The doctrines of Atonement held by the Catholic and Protestant churches were absolute creations of the schoolmen, as late as the eleventh century, and can therefore with no plausibility claim to be called Christian, unless by Christ we mean Anselm of Canterbury, and Thomas Aquinas.

The Christian doctrines respecting heaven and hell, the condition and destiny of departed spirits, angels and devils, and Satan the prince of devils, existed in Persia from time immemorial, and were brought thence, as everybody knows, by the Jews.

The Christian doctrine respecting human nature and the human lot is as ancient as the fabled origin of Zoroastrism, being a natural inference from the belief in a fall from primeval state of heaven. Philo's writings are full of passages that might be literally rendered into the formularies of the popular theology.

Plato likewise teaches unequivocally the doctrine of eternal punishment, and in the "Republic" describes the place of judgment, the judges with the souls of men assembled before them, and the two ways: that to the right conducting the good to the seats of bliss, that to the left conducting the evil to the abode of misery. "If any New Testament doctrine" says Gfrörer, in his "Urchristenthum," "is of Alexandrine extraction, it is the doctrine of saving and effectual grace."
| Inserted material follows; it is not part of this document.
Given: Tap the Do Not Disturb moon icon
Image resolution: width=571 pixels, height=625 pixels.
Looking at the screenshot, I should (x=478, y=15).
The Christian doctrine of Faith has its parallel, point for point, in the Platonic doctrine of Love. As Faith is at once of divine and human birth, on one side a gift of the divine grace, on the other side a voluntary direction of the human soul towards the infinite, so Love, according to Plato, has this twofold nature, being at the same the result of inspiration and of longing.

The origin of the Christian Sacraments is involved in some obscurity, but that they were derived from the ancient mysteries

admits now of little doubt. The early Fathers of the church confessed the resemblance between the symbols employed in the Mithras mysteries and those used at the supper. Tertullian allows their significance to be the same. Justin Martyr ascribes their identity to the influence of evil spirits. Von Hammer notes that the bloodless offering with bread and the cup is purely Persian. But the Christian Sacraments bear a closer analogy to the mysteries than is suggested by the mere identity of symbols. There is a near resemblance of meaning. As the mysteries had reference to the suffering deities of nature, so the sacraments have reference to the suffering god-man; life and death, sin and atonement, giving significance to the doctrines and rites of both. Christianity perceives the necessity of expressing its abstract thought in material forms, and selects the very same emblems which the ancient naturalism had invented. Water, the element of purification in the latter, is in Christianity the symbol of consecration to the higher life. Bread and wine, the representations in all the old religions of high life, spiritual truth, hold the same place in the Christian rite of "communion," as the emblems of that heavenly bread which feeds the soul, and of that heavenly vine whose juice is the lifeblood of each believer's heart. An additional proof that the sacraments of the church were suggested by the heathen mysteries, appears in the historical fact that, about the time of Constantine, a so-called "disciplina arcani," a secret or esoteric teaching, was formed, and intimately associated with the Supper, which received the character of the ancient mysteries!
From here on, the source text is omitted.